Stored items:
•••••
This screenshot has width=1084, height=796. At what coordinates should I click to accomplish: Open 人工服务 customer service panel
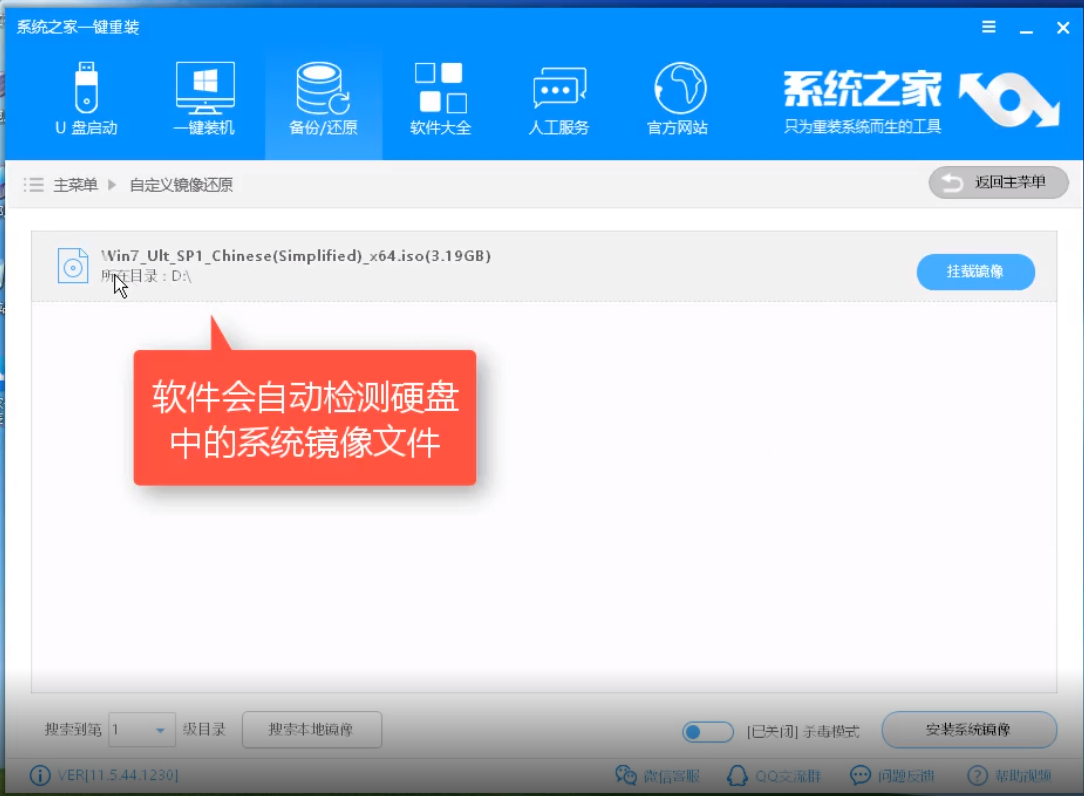[558, 95]
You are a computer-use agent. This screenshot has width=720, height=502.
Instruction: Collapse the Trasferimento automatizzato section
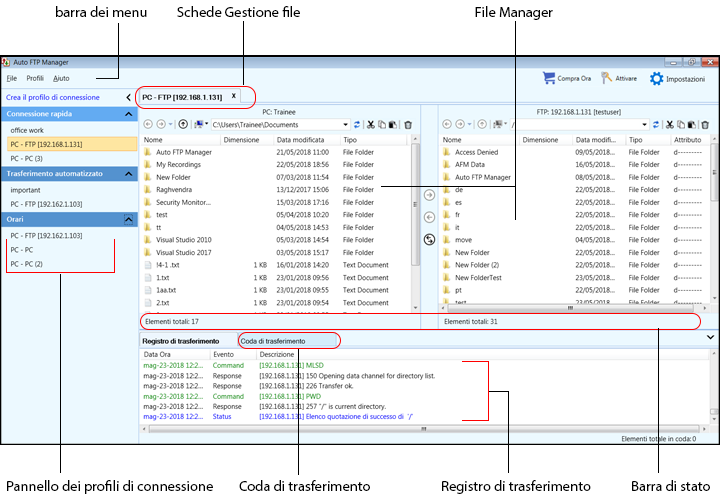click(x=128, y=174)
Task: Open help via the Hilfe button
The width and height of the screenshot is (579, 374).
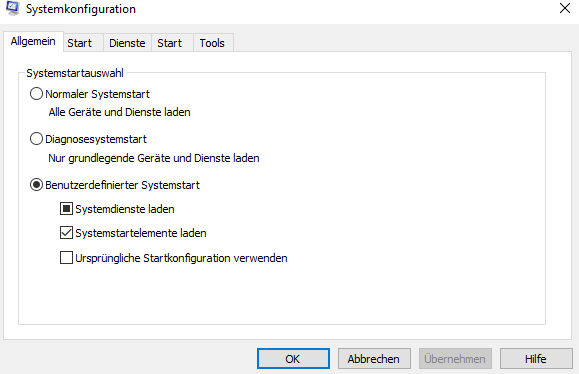Action: [536, 358]
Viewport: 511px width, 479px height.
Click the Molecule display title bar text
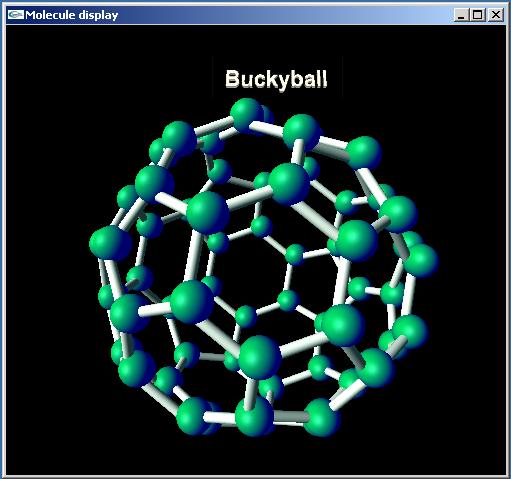(x=71, y=15)
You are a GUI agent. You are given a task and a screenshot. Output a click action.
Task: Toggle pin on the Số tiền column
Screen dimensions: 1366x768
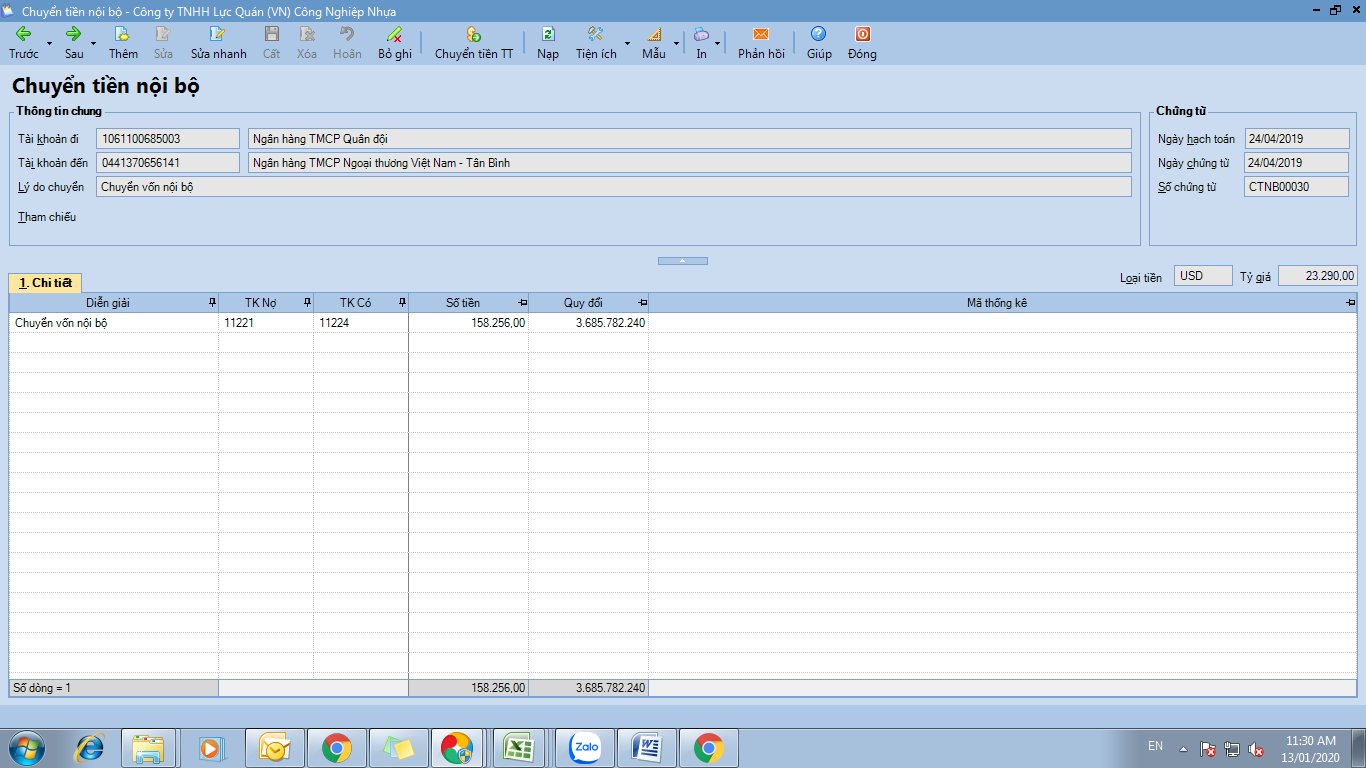[x=522, y=303]
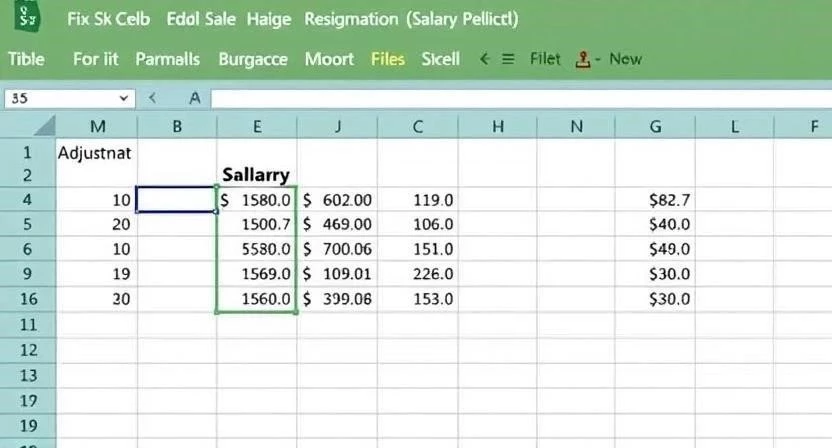The height and width of the screenshot is (448, 832).
Task: Open the Parmalls ribbon tab
Action: (168, 59)
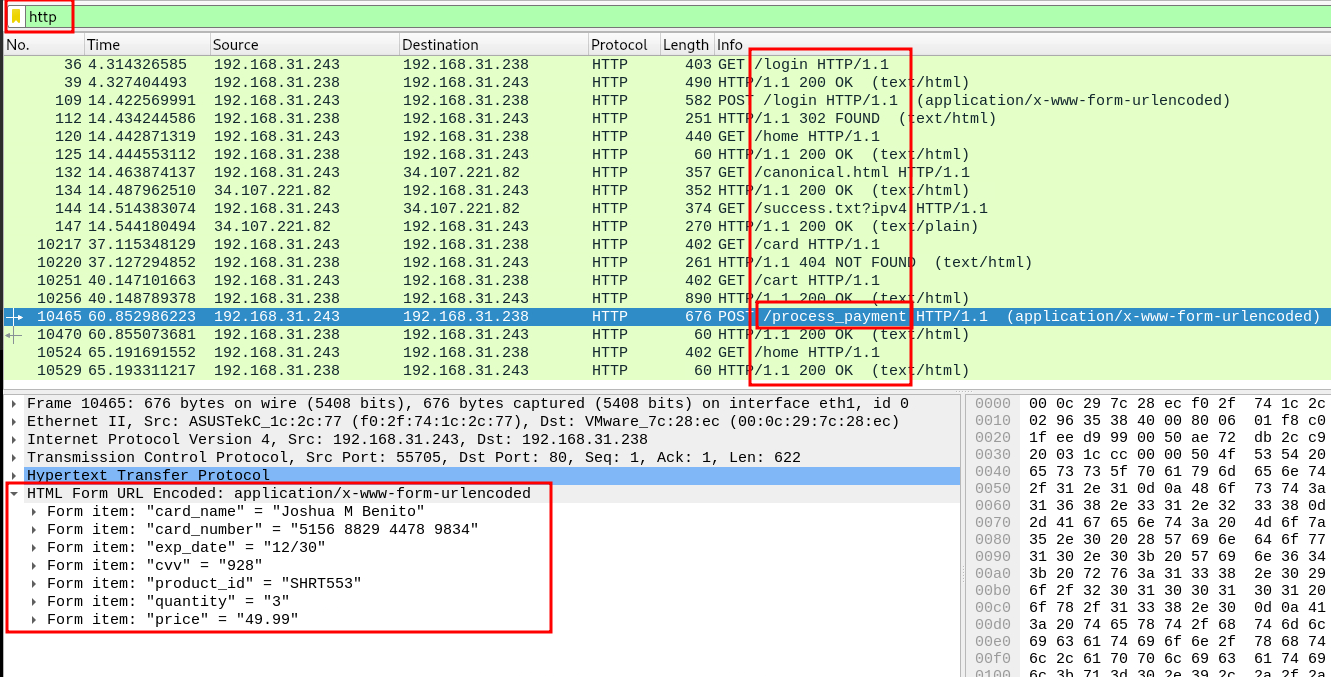Click the Length column header

(x=685, y=45)
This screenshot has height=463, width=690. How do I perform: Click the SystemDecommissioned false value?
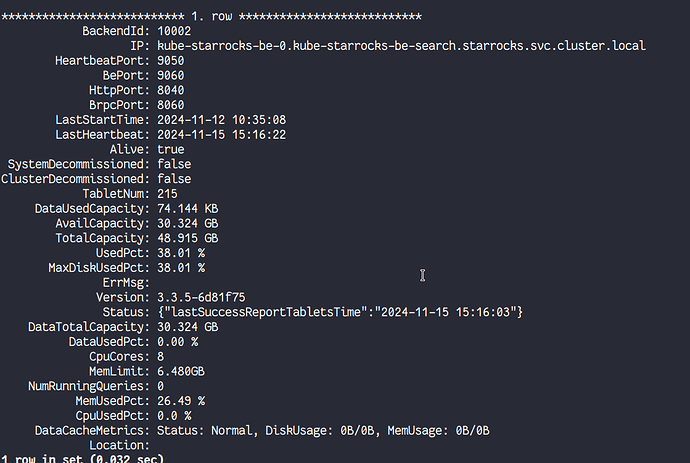174,164
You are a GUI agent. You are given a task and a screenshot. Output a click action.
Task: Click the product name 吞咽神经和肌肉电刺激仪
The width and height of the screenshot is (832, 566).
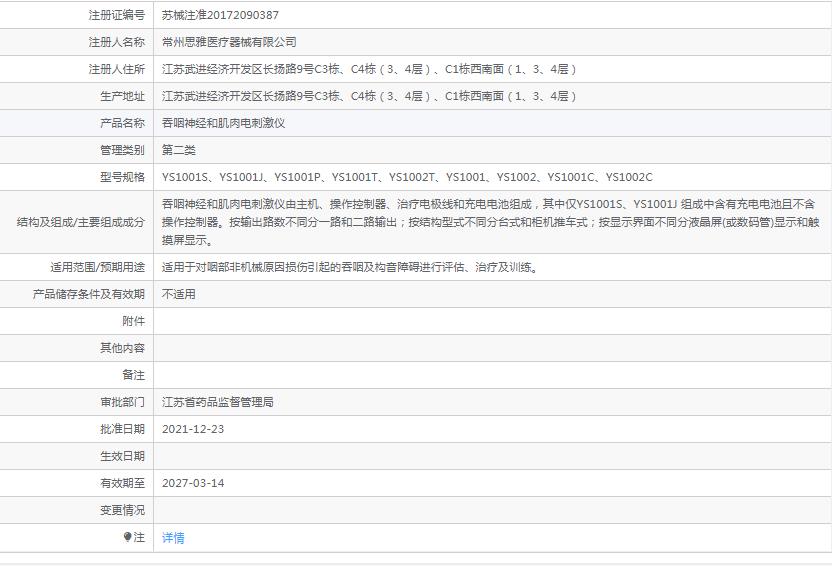pyautogui.click(x=223, y=123)
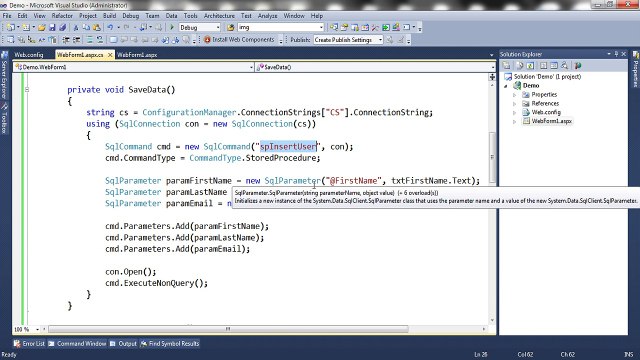Viewport: 640px width, 360px height.
Task: Click the Open File folder icon
Action: point(42,27)
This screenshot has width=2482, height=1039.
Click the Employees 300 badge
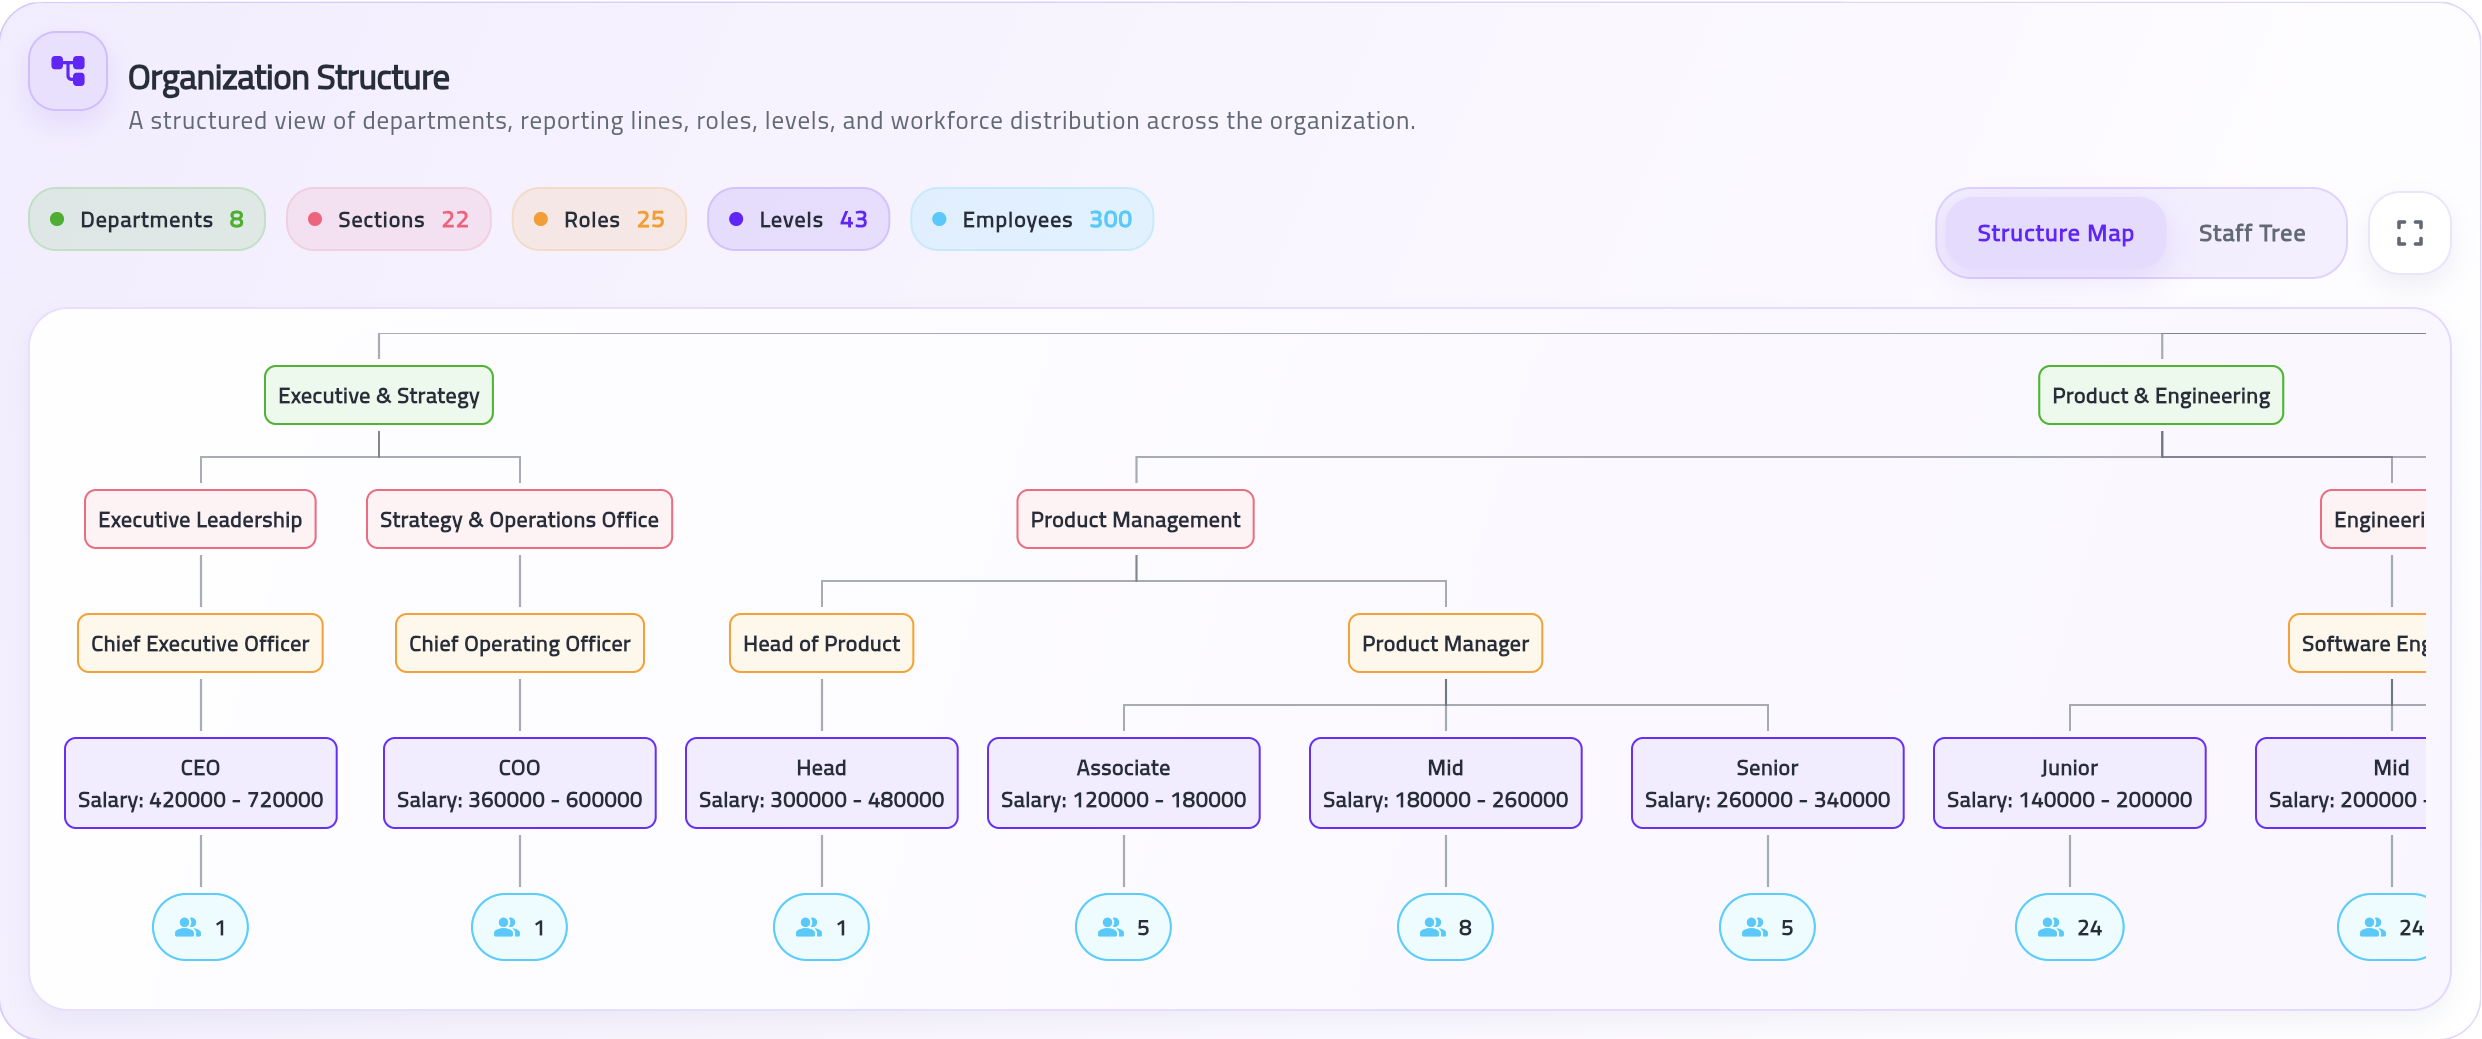1032,219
•••••
# PROBLEM TO WORK ON
Omit the pictures and set down the records exactly.

# TASK OUTPUT
This screenshot has width=1084, height=796. At what coordinates should I click to accomplish: Open 人工服务 customer service panel
[558, 95]
You are a computer-use agent. This screenshot has width=720, height=502.
Instruction: Collapse the Trasferimento automatizzato section
click(x=128, y=174)
Task: Open help via the Hilfe button
The width and height of the screenshot is (579, 374).
Action: [536, 358]
Viewport: 511px width, 479px height.
Click the Molecule display title bar text
(x=71, y=15)
You are a GUI agent. You are given a task and a screenshot. Output a click action.
Task: Toggle pin on the Số tiền column
Screen dimensions: 1366x768
[x=522, y=303]
The height and width of the screenshot is (448, 832).
Task: Open the Parmalls ribbon tab
Action: (168, 59)
Click the Length column header

(x=685, y=45)
This screenshot has height=463, width=690. How do I perform: Click the SystemDecommissioned false value?
174,164
You are a GUI agent. You are given a task and a screenshot. Output a click action.
Task: Click the product name 吞咽神经和肌肉电刺激仪
The width and height of the screenshot is (832, 566).
pyautogui.click(x=223, y=123)
Viewport: 640px width, 360px height.
Task: Click the Open File folder icon
Action: point(42,27)
This screenshot has width=2482, height=1039.
Click the Employees 300 badge
1032,219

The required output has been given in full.